The next instant a shock, sharp as the sudden sting of a galvanic battery, shook him.

The girl was Miss Jarrold! She recognized him at the same instant and gave a little cry. Simultaneously Jarrold and Colonel Minturn came face to face. A hoarse cry broke from Jarrold’s throat. He reached into an inside pocket and drew out a bundle, which he threw overboard before Minturn could catch his wrist in an iron grasp.

But as the papers splashed, and Jarrold broke out into a mocking laugh and cried, “You thought you had me beaten, but it’s you that are beaten now, Colonel Minturn,” there came another splash, a bigger one.

“It’s the kid!” shouted one of the sailors. “He’s gone after that bundle!”

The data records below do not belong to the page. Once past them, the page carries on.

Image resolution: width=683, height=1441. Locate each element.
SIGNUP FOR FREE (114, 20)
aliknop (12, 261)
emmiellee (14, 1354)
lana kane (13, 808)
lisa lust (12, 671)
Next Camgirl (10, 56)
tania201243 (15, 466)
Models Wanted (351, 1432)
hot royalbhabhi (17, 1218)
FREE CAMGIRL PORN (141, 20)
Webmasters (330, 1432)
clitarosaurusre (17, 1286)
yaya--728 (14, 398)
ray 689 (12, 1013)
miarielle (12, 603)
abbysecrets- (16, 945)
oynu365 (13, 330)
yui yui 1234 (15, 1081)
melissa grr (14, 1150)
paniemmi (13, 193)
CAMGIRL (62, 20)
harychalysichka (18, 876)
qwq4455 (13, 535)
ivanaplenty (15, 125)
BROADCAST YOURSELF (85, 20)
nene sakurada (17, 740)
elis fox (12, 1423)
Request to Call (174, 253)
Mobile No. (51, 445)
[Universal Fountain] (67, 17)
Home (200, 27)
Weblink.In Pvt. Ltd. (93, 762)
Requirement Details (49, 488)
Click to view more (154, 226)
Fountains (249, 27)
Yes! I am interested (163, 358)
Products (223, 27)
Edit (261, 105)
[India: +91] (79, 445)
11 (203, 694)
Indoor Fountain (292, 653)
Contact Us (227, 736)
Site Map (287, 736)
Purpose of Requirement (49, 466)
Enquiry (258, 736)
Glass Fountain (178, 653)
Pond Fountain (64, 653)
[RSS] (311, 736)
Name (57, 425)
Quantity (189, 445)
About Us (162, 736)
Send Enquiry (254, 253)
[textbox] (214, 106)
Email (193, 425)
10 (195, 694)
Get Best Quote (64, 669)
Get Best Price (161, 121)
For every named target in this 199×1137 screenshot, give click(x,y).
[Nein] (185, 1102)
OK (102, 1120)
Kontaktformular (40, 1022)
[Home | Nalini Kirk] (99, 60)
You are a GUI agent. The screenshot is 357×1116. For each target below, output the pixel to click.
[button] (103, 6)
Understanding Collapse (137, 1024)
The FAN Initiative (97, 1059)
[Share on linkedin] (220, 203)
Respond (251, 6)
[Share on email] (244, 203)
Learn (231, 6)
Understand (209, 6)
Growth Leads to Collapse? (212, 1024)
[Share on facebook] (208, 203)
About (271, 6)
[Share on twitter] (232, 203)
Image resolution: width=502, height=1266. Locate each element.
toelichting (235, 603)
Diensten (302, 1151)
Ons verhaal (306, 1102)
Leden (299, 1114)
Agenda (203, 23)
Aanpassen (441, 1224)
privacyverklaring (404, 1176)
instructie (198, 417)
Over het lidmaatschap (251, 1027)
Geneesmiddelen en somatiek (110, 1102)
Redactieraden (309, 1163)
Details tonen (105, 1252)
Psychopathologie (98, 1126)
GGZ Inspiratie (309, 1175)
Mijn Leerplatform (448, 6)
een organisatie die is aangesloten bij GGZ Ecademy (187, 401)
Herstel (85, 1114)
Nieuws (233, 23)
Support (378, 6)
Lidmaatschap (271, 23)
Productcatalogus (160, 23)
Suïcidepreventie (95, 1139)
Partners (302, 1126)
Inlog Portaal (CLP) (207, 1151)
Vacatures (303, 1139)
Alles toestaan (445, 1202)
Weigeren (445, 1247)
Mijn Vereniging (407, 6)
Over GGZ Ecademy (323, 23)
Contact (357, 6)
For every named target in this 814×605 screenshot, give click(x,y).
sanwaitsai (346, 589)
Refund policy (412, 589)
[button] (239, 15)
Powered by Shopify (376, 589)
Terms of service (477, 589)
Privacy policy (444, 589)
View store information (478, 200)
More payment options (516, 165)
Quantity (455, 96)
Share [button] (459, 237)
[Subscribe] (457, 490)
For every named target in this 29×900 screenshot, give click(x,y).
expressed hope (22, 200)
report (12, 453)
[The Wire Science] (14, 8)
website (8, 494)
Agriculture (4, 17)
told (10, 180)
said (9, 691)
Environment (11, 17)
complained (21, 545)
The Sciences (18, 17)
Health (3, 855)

Mr. Metcalf jumped from his seat to the assistance of Colonel Minturn, for Jarrold, maddened by the series of disasters that had overtaken him, had reached for and drawn a pistol. A crack over the wrist from an oar wielded by the first mate, sent the weapon flying overboard.

A few moments later Jarrold, who fought like a tiger, was lying bound in the bottom of the boat with two sailors guarding him. His niece sat in the stern sheets sobbing hysterically over the ironic turn of fate that had caused the ship that they thought was to rescue them to be the very one they most dreaded.

Jack was hauled back on board after a few seconds’ immersion. In one hand he held high a dripping bundle of papers. A sailor reached out to take them from him. But the boy refused to give them up.

“Only one man gets these,” he said, shaking the water from his curly head, “and that is Colonel Minturn.”

With a gasp of thankfulness that was almost a sob, the colonel took the papers from the boy’s hands, thrust them within his coat and then fairly hauled Jack on board.

By a twist of fate, seemingly incredible, but really attributable to a logical chain of events, the papers relating to the priceless secrets of the Panama Canal were once more in the proper hands. They never left them again.